Ich selbst sehe bei meinem Besuch gar keine richtig alten Menschen in der Stadt, dafür umso mehr europäische und amerikanische Rentner in den siebzigern, die dem Ruf gefolgt sind, um hier ihren Lebensabend hoffentlich angenehm verlängern zu können. So geht es auch entsprechend beschaulich auf dem Platz vor der Kirche zu. Steve trifft dort Tom, einen Rentner aus seiner Heimat Ohio, der hier seit zehn Jahren lebt und sich der Ruhe und Stressfreiheit in Vilcabamba erfreut. Nicht ein einziges Flugzeug habe er in all den Jahren am Himmel gesehen. Eine Frau in traditioneller Tracht verkauft Obst, ein paar Kinder Spielen im Park und so manche Rentner sitzten auf den Terassen der Cafés. Ansonsten herrscht Ruhe und Frieden in diesem beschaulichen Ort.

Vilcabamba, die Stadt der Hundertjährigen oder ein Nest voller Lügnern?
Kolonialflair in Vilcabama
Vilcabamba „Dort wo die Zeit anhält und das Leben sich verlängert“ so verspricht es der Slogan an der Plaza!
An der Plaza von Vilcabamba
Obstverkäuferin in Vilcabamba in traditioneller Tracht

Wir fahren alsbald weiter und wollen heute noch in den letzten Ort vor der Grenze kommen. Der Ort heißt Zumba und ist seit Loja als Fernziel der Straße ausgewiesen. So manch ein Linienbus ist auf dieser 170 km langen Strecke nach Zumba unterwegs, und so staune ich nicht schlecht, dass 30 Kilometer vor Zumba aus dieser kleinen aber guten Straße plötzlich eine ziemlich grobe Piste wird – nicht besonders schwer mit dem Moped zu befahren, aber für die großen Busse doch eine große Herausforderung.
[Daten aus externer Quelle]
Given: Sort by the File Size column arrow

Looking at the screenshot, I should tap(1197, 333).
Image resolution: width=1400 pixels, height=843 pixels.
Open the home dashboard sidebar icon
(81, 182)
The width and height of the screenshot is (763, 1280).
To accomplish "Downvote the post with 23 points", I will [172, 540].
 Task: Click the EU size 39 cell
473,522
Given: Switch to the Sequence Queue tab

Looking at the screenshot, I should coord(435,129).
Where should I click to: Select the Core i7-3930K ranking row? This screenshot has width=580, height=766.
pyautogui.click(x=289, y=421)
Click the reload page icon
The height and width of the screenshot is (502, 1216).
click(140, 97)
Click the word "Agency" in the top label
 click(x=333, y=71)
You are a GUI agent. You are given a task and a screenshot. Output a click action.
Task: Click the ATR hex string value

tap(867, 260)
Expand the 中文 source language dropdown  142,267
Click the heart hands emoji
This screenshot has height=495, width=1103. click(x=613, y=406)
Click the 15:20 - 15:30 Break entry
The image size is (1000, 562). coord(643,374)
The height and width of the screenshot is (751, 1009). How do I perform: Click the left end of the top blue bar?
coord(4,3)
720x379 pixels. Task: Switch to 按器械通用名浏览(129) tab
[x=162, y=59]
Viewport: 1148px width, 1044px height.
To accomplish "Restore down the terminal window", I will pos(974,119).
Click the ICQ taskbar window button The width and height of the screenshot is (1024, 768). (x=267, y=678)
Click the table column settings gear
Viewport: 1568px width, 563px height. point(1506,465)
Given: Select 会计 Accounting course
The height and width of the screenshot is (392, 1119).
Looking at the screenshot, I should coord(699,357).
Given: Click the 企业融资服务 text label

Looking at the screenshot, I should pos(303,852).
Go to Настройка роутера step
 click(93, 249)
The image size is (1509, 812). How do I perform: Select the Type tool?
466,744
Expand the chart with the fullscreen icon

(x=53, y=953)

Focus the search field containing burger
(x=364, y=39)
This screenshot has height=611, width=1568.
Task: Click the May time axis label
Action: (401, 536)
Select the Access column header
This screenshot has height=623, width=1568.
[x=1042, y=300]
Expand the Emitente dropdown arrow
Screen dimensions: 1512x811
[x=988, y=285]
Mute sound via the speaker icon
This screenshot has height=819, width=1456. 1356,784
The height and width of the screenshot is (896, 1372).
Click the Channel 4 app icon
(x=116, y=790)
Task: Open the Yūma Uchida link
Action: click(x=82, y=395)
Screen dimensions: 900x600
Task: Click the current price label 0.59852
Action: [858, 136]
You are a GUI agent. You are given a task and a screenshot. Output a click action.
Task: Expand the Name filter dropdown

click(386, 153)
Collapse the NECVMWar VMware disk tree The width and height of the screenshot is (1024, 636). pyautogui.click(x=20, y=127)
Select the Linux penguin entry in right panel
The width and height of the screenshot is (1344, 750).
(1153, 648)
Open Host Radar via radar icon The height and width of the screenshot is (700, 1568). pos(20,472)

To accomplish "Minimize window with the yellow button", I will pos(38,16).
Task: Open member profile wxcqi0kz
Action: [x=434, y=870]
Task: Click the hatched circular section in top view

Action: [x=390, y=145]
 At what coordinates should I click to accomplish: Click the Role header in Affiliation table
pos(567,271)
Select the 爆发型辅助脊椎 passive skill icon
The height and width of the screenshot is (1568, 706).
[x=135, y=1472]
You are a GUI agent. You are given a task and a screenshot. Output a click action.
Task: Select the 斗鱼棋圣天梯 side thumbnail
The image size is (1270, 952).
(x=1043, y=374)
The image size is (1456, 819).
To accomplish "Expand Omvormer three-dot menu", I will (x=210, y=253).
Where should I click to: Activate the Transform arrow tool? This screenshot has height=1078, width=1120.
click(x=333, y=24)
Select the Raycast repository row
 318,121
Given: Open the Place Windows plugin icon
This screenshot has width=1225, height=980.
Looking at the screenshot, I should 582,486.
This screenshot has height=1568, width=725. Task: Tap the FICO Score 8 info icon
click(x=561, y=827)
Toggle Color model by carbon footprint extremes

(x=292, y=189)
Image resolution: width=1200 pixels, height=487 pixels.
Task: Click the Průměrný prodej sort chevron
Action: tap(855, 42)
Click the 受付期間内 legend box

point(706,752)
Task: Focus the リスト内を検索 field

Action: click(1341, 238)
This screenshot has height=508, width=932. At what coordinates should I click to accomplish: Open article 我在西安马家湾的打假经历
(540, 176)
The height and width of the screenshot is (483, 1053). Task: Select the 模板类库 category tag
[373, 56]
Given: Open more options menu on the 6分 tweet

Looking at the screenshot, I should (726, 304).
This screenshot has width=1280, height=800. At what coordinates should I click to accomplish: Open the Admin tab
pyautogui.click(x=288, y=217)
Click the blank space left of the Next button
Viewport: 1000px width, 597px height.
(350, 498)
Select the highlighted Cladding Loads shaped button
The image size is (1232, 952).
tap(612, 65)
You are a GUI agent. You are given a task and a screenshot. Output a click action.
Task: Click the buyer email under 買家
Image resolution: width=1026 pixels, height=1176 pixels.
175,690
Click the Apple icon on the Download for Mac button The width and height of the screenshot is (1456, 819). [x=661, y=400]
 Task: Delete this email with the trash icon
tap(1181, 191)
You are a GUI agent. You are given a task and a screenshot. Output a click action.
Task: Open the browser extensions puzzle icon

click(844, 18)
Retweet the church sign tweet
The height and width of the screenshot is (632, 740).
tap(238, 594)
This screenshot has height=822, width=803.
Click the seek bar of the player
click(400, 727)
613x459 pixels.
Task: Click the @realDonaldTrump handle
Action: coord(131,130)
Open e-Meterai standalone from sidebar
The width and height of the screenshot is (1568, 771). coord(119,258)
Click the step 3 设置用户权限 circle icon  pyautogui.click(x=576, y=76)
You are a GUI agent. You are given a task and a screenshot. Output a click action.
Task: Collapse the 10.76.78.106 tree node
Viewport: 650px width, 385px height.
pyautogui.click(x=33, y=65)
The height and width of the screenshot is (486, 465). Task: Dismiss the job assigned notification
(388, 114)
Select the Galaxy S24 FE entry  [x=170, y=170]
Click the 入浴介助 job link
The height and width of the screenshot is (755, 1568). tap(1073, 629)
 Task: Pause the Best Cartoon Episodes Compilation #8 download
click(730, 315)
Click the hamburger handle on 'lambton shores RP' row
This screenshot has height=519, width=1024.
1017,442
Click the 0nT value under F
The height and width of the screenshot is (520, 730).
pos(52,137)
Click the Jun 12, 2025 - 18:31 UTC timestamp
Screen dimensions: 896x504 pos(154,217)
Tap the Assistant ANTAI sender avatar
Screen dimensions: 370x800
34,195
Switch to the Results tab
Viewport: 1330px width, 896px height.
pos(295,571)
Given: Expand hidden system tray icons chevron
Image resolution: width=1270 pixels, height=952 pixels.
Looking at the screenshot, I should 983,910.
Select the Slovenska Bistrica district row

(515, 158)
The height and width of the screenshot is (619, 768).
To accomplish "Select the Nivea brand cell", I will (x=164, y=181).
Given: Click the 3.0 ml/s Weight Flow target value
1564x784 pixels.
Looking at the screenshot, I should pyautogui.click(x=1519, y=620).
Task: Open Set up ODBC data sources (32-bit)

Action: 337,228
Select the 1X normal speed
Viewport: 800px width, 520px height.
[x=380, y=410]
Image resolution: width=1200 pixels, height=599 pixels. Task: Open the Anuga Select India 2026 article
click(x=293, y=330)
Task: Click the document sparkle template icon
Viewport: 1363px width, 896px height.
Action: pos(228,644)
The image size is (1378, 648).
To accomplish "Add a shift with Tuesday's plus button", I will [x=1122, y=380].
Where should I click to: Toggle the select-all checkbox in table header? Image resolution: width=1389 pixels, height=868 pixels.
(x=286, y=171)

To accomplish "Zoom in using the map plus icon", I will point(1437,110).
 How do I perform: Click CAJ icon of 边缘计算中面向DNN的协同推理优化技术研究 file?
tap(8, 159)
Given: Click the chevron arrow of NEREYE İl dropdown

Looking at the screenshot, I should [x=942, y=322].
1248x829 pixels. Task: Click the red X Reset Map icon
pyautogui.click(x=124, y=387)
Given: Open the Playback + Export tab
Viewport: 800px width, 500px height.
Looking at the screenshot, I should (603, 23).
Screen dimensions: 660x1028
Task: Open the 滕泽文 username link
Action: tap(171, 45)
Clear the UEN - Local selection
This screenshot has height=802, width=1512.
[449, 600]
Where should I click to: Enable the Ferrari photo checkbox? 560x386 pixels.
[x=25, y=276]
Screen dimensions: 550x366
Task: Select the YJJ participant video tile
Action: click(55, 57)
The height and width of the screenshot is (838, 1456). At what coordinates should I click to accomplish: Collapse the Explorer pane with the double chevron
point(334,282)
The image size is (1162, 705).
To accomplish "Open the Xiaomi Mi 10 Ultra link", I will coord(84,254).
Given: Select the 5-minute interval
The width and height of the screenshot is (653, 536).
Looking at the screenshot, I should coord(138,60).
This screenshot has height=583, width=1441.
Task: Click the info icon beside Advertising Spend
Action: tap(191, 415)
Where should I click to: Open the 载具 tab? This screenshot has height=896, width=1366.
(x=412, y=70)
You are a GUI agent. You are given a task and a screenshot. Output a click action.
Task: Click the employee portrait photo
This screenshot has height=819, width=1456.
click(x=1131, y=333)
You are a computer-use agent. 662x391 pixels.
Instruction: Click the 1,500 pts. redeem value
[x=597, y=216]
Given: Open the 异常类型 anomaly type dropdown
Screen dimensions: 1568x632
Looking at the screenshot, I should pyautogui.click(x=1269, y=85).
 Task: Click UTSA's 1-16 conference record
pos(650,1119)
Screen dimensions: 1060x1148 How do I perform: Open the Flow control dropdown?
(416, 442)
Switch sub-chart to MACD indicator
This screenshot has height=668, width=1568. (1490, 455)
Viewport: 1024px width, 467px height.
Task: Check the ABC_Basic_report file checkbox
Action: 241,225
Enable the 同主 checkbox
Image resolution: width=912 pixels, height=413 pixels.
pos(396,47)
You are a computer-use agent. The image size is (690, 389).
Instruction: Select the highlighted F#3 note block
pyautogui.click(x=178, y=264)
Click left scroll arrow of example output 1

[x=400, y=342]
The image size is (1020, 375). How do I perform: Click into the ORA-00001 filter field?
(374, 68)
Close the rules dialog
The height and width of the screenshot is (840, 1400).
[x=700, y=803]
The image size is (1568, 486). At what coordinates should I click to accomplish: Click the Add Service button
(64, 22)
Dabei wirbeln sie derart viel Staub auf, dass wir kurz vor der Dämmerung vollkommen verdreckt in Zumba ankommen. Ein beachtlicher Ort so mitten in der Pampa, der seinerseits im Dreck der Piste versinkt. Wir finden ein erstaunlich gutes Hotel mit Garage und auch eine tolle Pizzaria, in der wir vom Drama um das deutsche Auftaktspiel bei der WM gegen Japan erfahren 😦

Ziemlich geschafft vom langen Tag mit großen Temperaturunterschieden, endlosen Kurven und zum Schluss mit extremem Staub, falle ich gleich in einen tiefen Schlaf, aus dem mich mitten in der Nacht kämpfende Hunde unsanft wecken.

Eine Ampel für nichts auf der unbefahrenen schmalen Straße Richtung peruanische Grenze
Auf den letzten 60 Kilometern wird aus der schönen kleinen Straße eine grobe Piste mit Behelfsbrücken

Morgen am Donnerstag, den 24.11. (ein Monat vor Weihnachten!) liegen noch 27 km Piste bis zur Grenze nach Peru vor uns. Die Strecke scheint aber kaum benutzt zu werden. Eine ganze Stunde soll man dafür brauchen, sagt mir der Hotelier. Ich bin schon ein wenig aufgeregt, nach Peru zu kommen, was mir von unserer Reise 2013 einerseits ganz toll, andererseits aber auch als ziemlich unwegsam in Erinnerung geblieben ist.